Von Lehni
Boy Sets Fire und der Irakkrieg‑ ein Ärgernis in Einzelheiten.
Das Problem kennen wohl auch andere. Man steht im Konzertsaal x in der Stadt y hört sich eine seiner Lieblingsbands aus den USA an, bis es endlich kommt: Die Aussagen über Bush (»short dick«, »biggest terrorist«), Sharon (Israeli und »Kriegsverbrecher«) und das Geschwafel über irgendwelche Völker die noch bereit sind, für ihr Volksein zu sterben. Gut man hat schließlich Eintritt gezahlt, die Band sind halt antinationale Amis, das johlende Publikum war mir auch vorher schon unsympathisch und überhaupt, haben Musiker nicht auch das Recht einfach nur blöde zu sein?
Das wahre Problem beginnt aber, wenn diese Band sich irgendwie ermutigt fühlt, den Hass des Publikums auf die USA und Israel zu bedienen oder sich mittels dubioser politischer Erklärungen zum Weltgeschehen zu äussern. Ersteres geschah beim Boy Sets Fire Konzert auf dem Berlinova Festival 2003 als die Aussage, es gäbe absolut keinen Unterschied zwischen den Selbstmordattentaten auf das WTC und dem Bombardement von unschuldigen Ländern mit tosendem Applaus quittiert wurde.
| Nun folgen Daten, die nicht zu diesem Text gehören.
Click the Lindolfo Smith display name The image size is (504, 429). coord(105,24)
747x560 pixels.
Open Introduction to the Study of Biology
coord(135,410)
Das zweite BSF‑Ärgernis soll hier Gegenstand meines Angriffs sein, nämlich das Statement zum Irakkrieg von Matt Krupanski (25.3.03), mit dem der Drummer der Emorocker aus Delaware die Welt »beglückte« und das einen schon etwas stutzig werden lässt. So eine dümmliche »wenn die Amis nur nicht so böse wären«-Interpretation hinsichtlich antisemitischer und antiamerikanischer Formierung weltweit, ist mehr als befremdlich und kann auch nicht unter us-amerikanischen Antinationalismus kommentarlos abgeheftet werden. Es mag auch sicher für manche etwas seltsam anmuten, wenn ausgerechnet ich Deutscher einer amerikanischen Band ihren Umgang z.B mit dem 11.9. oder dem weltweiten Antiamerikanismus vorwerfe. Aber BSF sind nun mal eine bekannte Band, die das Label „politisch“ angeheftet bekommen und sich mit diesen »politischen« Statements vor linksdeutschen Amerika-Hassern auf bundesdeutschen Bühnen äußert. Wenn solche Statements in einem völkisch-deutsch und antiamerikanisch aufgeladenem Klima (und einem eben solchen Publikum) vorgetragen werden, ist ihnen auch Kritik entgegenzubringen.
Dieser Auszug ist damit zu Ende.